Even the digger driver is saddened to see the site go. “This was my playground when I was a lad. Before long all this countryside will go to housing and Rainham will be attached to Sittingbourne. And what about the traffic? It’s going to be gridlock when this development starts.”

“But what can we do?” they both say.

What can we do? What can we do while the blind pursuit of profit for a few is put ahead of the desires of local residents or the wildlife that inhabit this precious site?

What can I do? I wish someone would let me know.

Lodge Hill – If we don’t stop development here then where does it end?

The road to the woods

The road to the woods

There it was again in my inbox, another request to protest about the plans to build a housing development over one of the most important nightingale sites in the country.

Lodge Hill an area of scrubland next to Chattenden Woods has one of the largest nightingale colonies in the South East.
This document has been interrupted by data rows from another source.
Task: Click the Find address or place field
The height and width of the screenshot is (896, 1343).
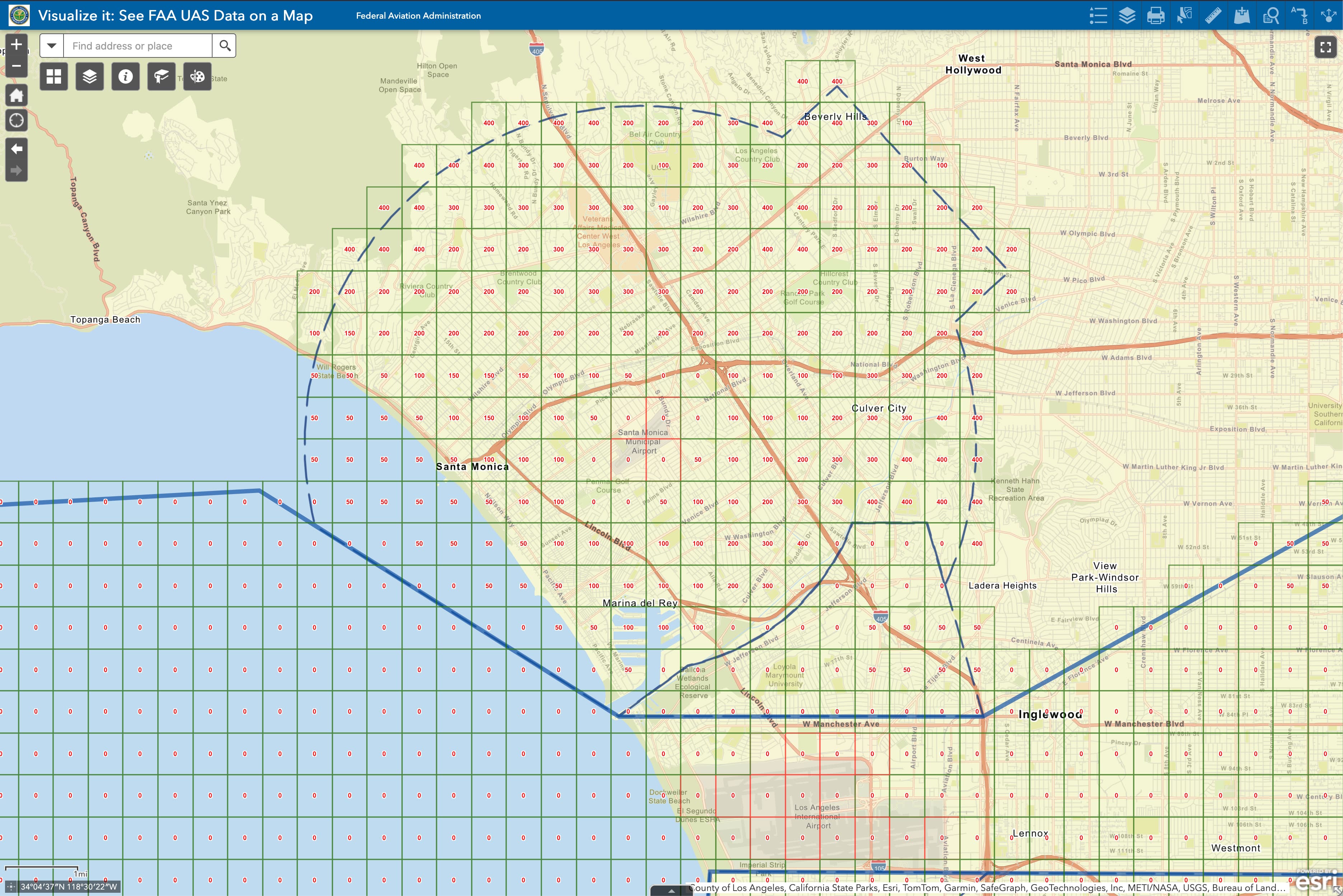Action: point(137,46)
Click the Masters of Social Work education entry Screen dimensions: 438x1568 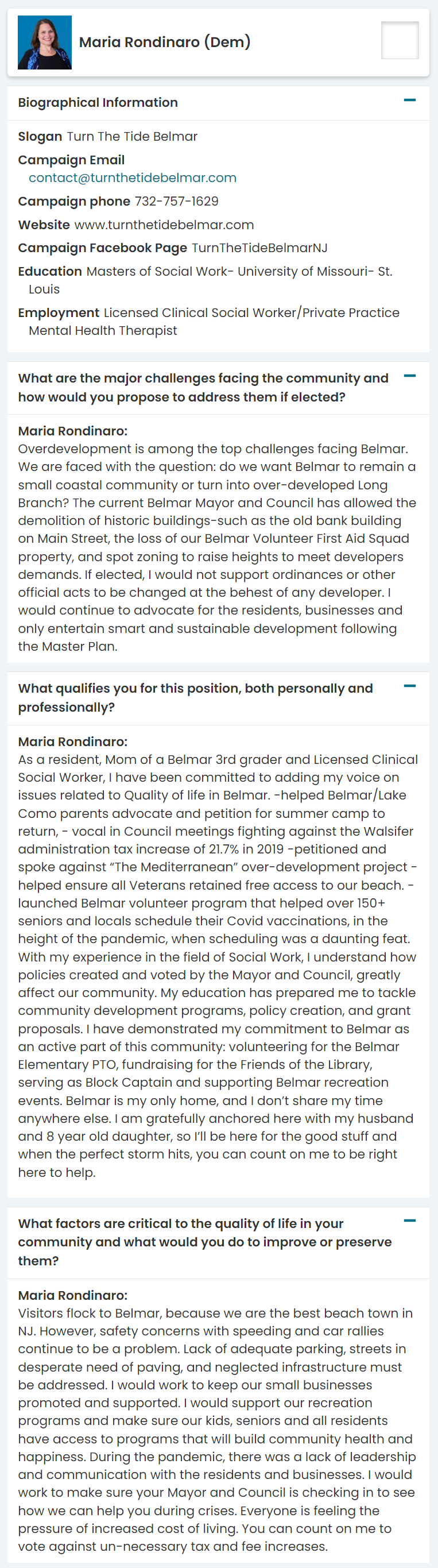click(x=239, y=272)
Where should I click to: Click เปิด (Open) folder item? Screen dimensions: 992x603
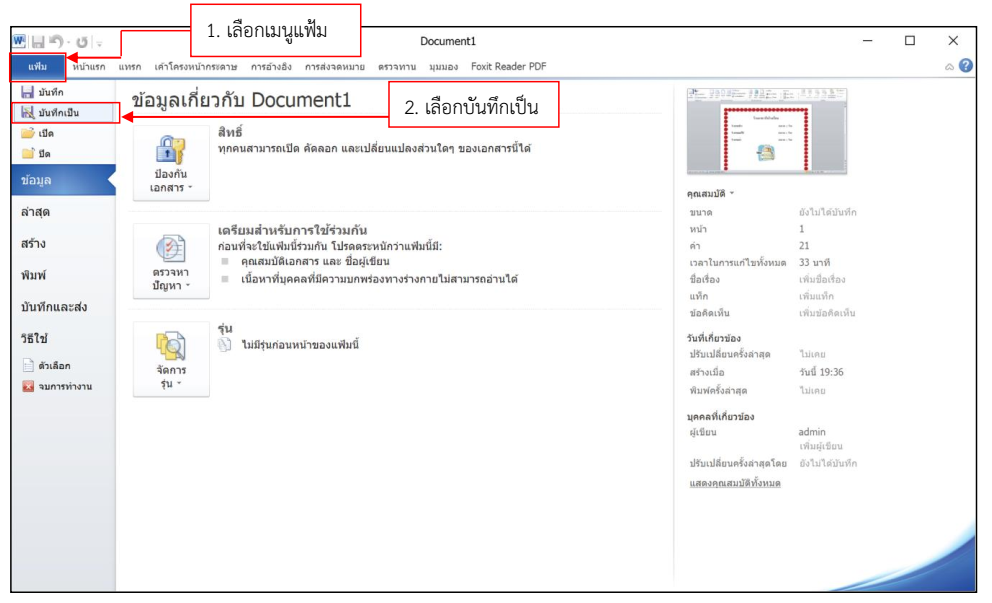click(x=38, y=133)
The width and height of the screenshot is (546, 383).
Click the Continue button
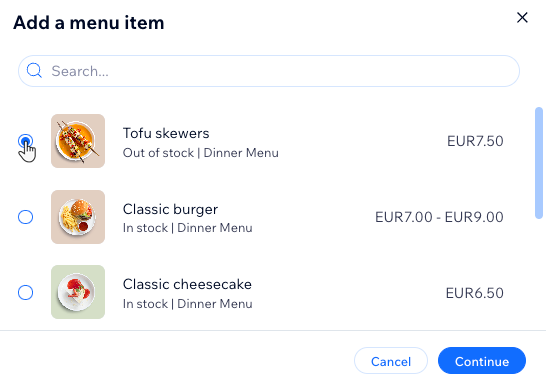482,361
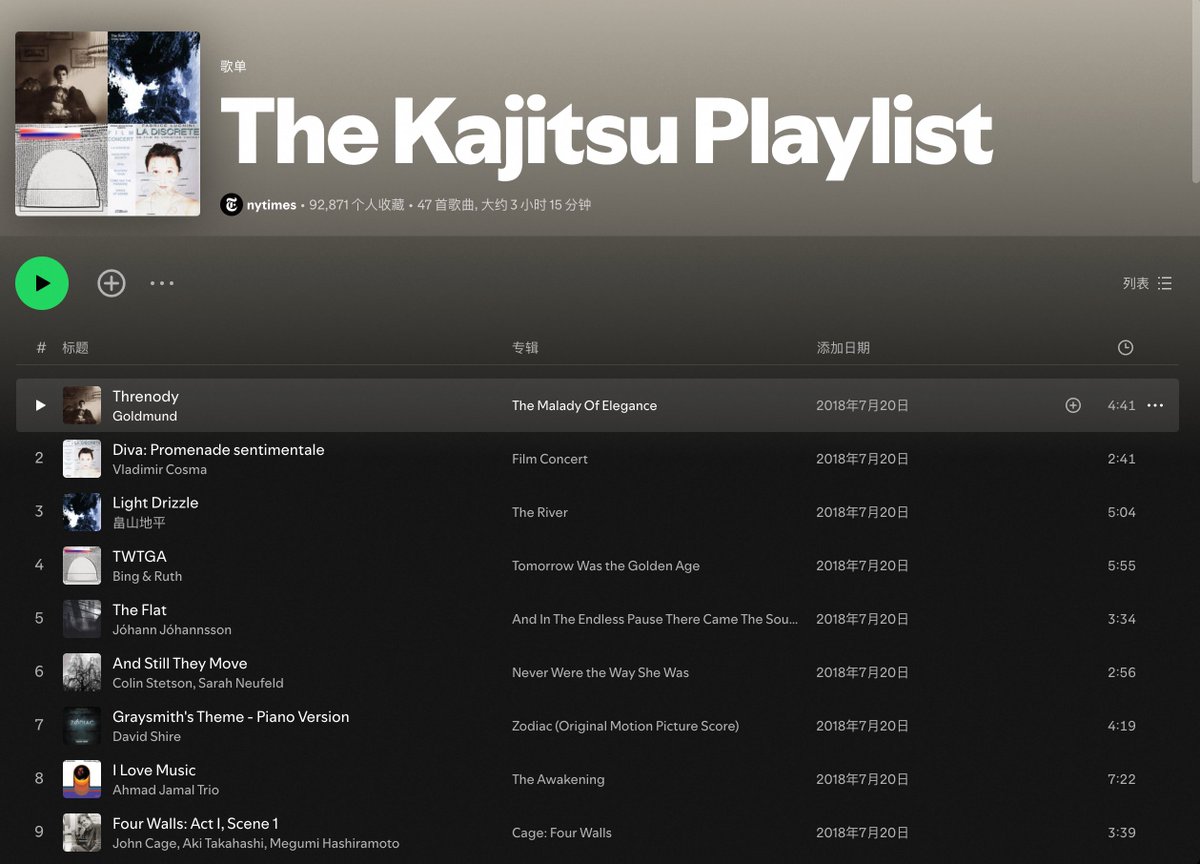Click the New York Times avatar icon

[x=231, y=205]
It is a Site of Special Scientific Interest. The woods are lovely; paths lined with the drooping heads of pendulous sedge lead to coppice clearings which ring with woodpeckers drumming in the spring, early purple orchids and silver washed fritillary butterflies can be found along the shady rides but none of this makes it safe.
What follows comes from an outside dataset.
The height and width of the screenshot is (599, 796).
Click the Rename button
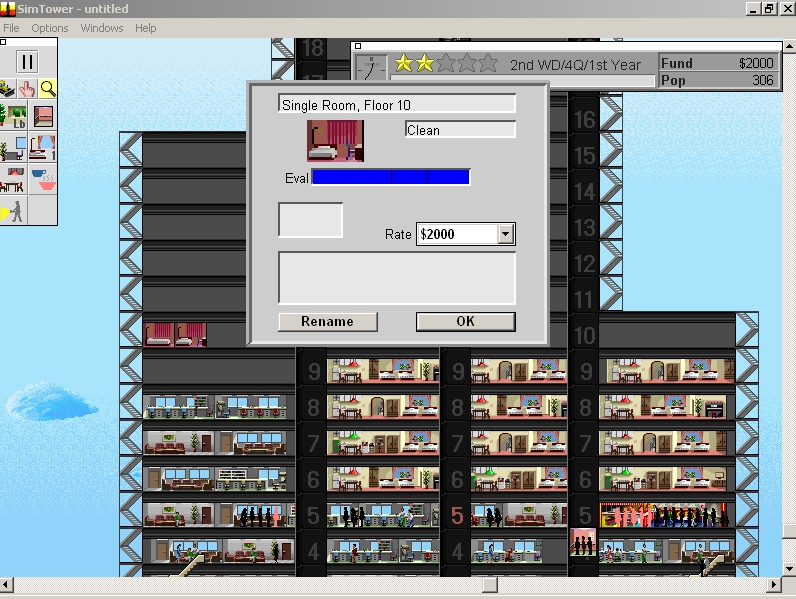[x=328, y=322]
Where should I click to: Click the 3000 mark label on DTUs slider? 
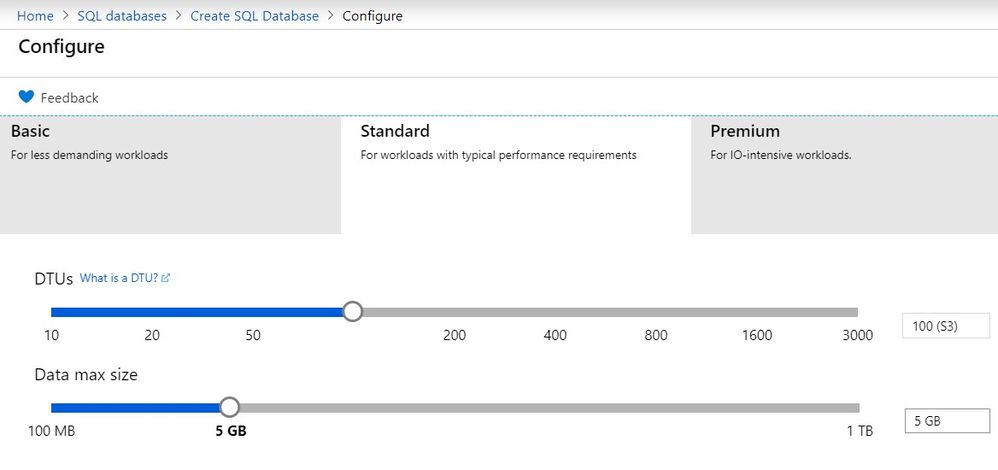click(857, 335)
A Military Of Defence company with the scary Americanised title of ‘Land Securities.’ are proposing the development of 5000 homes on the site as part of the drive to achieve the government’s endless cry for more house building. The development would see most of the SSSI destroyed. Medway Council claim the land is ‘brownfield’ because of its former use as the barracks for The Royal School for Military Engineering but aerial photographs showed a green oasis of scrub, wild flowers and meadows, just the sort of land nightingales love.

Of course the development company claim that all will be well. They can compensate for the loss of the nightingales breeding sites by creating new habitat elsewhere.  Anyone who knows anything about either nightingales or mitigation knows that this sort of easily thrown around green wash just doesn’t work. You cannot plant foot high hawthorn in tree tubes and hope the nightingales will find it to their liking.
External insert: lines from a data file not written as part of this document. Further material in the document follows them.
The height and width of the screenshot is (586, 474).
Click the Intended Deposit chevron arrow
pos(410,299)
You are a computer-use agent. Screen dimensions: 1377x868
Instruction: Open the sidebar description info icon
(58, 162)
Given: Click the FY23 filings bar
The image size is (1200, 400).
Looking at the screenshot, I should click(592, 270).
I protested about this development when I first heard about it many years ago. In the last few years I have protested against it again and again as each new minute change in the planning application appears to mean that all previous protests are thrown out and I need to start afresh. Excuse me for being cynical but do they hope that people will just get tired and go away? How often does one need to say no before they understand that, they can tweak the development all they like, I’m still not going to agree?

Thankfully in the last few weeks there has been a glimmer of hope. The government has decided to ‘call in’ the application, affectively meaning a public inquiry will have to take place before the development can go ahead. Only 1% of planning applications get called in and this one only has because of the huge number of people, like me, who have written and e-mailed again and again to say that all important, no.

Lodge Hill, is not only about Kent it is about all the sites we love and care for. If development were to go ahead here it would be one of the largest losses of a SSSI ever. Please add your voice to the protests over Lodge Hill  because if this goes ahead where does it end?

My ex boss, Alan Johnson, RSPB area manager for Kent said it best.

“If development at Lodge Hill goes ahead then we are quite prepared to chain ourselves to the gates to stop it. Because if protection for a place like that goes then it will all fall off a cliff.”